Required action: The data below is to be copied exactly, line by line.

Saved entries:

....

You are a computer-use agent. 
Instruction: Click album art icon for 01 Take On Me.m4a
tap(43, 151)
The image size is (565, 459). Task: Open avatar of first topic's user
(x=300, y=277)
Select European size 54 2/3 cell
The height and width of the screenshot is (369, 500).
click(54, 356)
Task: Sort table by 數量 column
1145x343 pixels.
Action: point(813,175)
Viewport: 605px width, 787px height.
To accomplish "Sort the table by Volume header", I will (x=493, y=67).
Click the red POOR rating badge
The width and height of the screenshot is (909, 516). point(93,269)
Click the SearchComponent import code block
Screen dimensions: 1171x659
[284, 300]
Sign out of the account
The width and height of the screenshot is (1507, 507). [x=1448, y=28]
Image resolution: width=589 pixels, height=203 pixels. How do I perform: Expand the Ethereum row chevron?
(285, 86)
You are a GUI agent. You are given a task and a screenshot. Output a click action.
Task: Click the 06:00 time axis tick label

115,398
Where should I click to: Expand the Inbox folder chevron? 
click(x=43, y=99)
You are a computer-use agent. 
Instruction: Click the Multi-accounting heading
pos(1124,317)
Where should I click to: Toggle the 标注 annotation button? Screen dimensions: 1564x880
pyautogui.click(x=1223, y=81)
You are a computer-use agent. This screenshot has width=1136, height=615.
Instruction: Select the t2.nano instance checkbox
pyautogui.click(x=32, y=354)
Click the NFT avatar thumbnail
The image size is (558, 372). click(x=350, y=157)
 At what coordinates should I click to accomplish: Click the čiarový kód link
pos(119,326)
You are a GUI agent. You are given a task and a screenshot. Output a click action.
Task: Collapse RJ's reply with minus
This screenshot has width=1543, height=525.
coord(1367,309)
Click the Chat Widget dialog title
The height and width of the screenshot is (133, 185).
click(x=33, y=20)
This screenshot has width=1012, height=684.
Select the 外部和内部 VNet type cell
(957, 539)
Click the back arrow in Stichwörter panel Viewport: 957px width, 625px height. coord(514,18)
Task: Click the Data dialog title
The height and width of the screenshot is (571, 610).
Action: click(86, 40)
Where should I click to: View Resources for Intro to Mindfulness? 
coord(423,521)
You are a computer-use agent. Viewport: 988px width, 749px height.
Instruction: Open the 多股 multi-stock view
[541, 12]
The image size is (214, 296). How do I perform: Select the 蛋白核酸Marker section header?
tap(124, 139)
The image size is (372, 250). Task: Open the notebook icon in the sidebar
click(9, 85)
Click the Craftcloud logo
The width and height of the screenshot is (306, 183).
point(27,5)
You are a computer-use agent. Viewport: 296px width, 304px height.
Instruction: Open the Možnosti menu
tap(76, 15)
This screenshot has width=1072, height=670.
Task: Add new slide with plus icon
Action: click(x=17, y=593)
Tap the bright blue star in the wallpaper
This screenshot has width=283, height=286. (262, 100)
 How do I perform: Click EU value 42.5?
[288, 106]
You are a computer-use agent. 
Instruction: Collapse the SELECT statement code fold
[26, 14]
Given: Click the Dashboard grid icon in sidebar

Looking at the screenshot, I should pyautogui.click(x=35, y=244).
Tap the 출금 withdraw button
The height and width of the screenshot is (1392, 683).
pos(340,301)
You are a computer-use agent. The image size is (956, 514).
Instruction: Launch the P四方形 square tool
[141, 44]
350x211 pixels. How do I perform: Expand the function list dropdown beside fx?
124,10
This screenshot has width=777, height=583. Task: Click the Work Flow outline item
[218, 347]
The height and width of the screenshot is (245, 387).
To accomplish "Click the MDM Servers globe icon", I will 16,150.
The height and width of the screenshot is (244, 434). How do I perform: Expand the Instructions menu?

....

Answer space:
You are a computer-use agent. 
Instruction: Click album art icon for 01 Take On Me.m4a
tap(43, 151)
The image size is (565, 459). Task: Open avatar of first topic's user
(x=300, y=277)
Select European size 54 2/3 cell
The height and width of the screenshot is (369, 500).
click(54, 356)
Task: Sort table by 數量 column
1145x343 pixels.
Action: point(813,175)
Viewport: 605px width, 787px height.
To accomplish "Sort the table by Volume header", I will (x=493, y=67).
Click the red POOR rating badge
The width and height of the screenshot is (909, 516). point(93,269)
Click the SearchComponent import code block
Screen dimensions: 1171x659
[284, 300]
Sign out of the account
The width and height of the screenshot is (1507, 507). [x=1448, y=28]
Image resolution: width=589 pixels, height=203 pixels. How do I perform: Expand the Ethereum row chevron?
(285, 86)
You are a GUI agent. You are given a task and a screenshot. Output a click action.
Task: Click the 06:00 time axis tick label

115,398
Where should I click to: Expand the Inbox folder chevron? 
click(x=43, y=99)
You are a computer-use agent. 
Instruction: Click the Multi-accounting heading
pos(1124,317)
Where should I click to: Toggle the 标注 annotation button? Screen dimensions: 1564x880
pyautogui.click(x=1223, y=81)
You are a computer-use agent. This screenshot has width=1136, height=615.
Instruction: Select the t2.nano instance checkbox
pyautogui.click(x=32, y=354)
Click the NFT avatar thumbnail
The image size is (558, 372). click(x=350, y=157)
 At what coordinates should I click to accomplish: Click the čiarový kód link
pos(119,326)
You are a GUI agent. You are given a task and a screenshot. Output a click action.
Task: Collapse RJ's reply with minus
This screenshot has width=1543, height=525.
coord(1367,309)
Click the Chat Widget dialog title
The height and width of the screenshot is (133, 185).
click(x=33, y=20)
This screenshot has width=1012, height=684.
Select the 外部和内部 VNet type cell
(957, 539)
Click the back arrow in Stichwörter panel Viewport: 957px width, 625px height. coord(514,18)
Task: Click the Data dialog title
The height and width of the screenshot is (571, 610).
Action: click(86, 40)
Where should I click to: View Resources for Intro to Mindfulness? 
coord(423,521)
You are a computer-use agent. Viewport: 988px width, 749px height.
Instruction: Open the 多股 multi-stock view
[541, 12]
The image size is (214, 296). How do I perform: Select the 蛋白核酸Marker section header?
tap(124, 139)
The image size is (372, 250). Task: Open the notebook icon in the sidebar
click(9, 85)
Click the Craftcloud logo
The width and height of the screenshot is (306, 183).
point(27,5)
You are a computer-use agent. Viewport: 296px width, 304px height.
Instruction: Open the Možnosti menu
tap(76, 15)
This screenshot has width=1072, height=670.
Task: Add new slide with plus icon
Action: click(x=17, y=593)
Tap the bright blue star in the wallpaper
This screenshot has width=283, height=286. (262, 100)
 How do I perform: Click EU value 42.5?
[288, 106]
You are a computer-use agent. 
Instruction: Collapse the SELECT statement code fold
[26, 14]
Given: Click the Dashboard grid icon in sidebar

Looking at the screenshot, I should pyautogui.click(x=35, y=244).
Tap the 출금 withdraw button
The height and width of the screenshot is (1392, 683).
pos(340,301)
You are a computer-use agent. The image size is (956, 514).
Instruction: Launch the P四方形 square tool
[141, 44]
350x211 pixels. How do I perform: Expand the function list dropdown beside fx?
124,10
This screenshot has width=777, height=583. Task: Click the Work Flow outline item
[218, 347]
The height and width of the screenshot is (245, 387).
To accomplish "Click the MDM Servers globe icon", I will 16,150.
The height and width of the screenshot is (244, 434). How do I perform: Expand the Instructions menu?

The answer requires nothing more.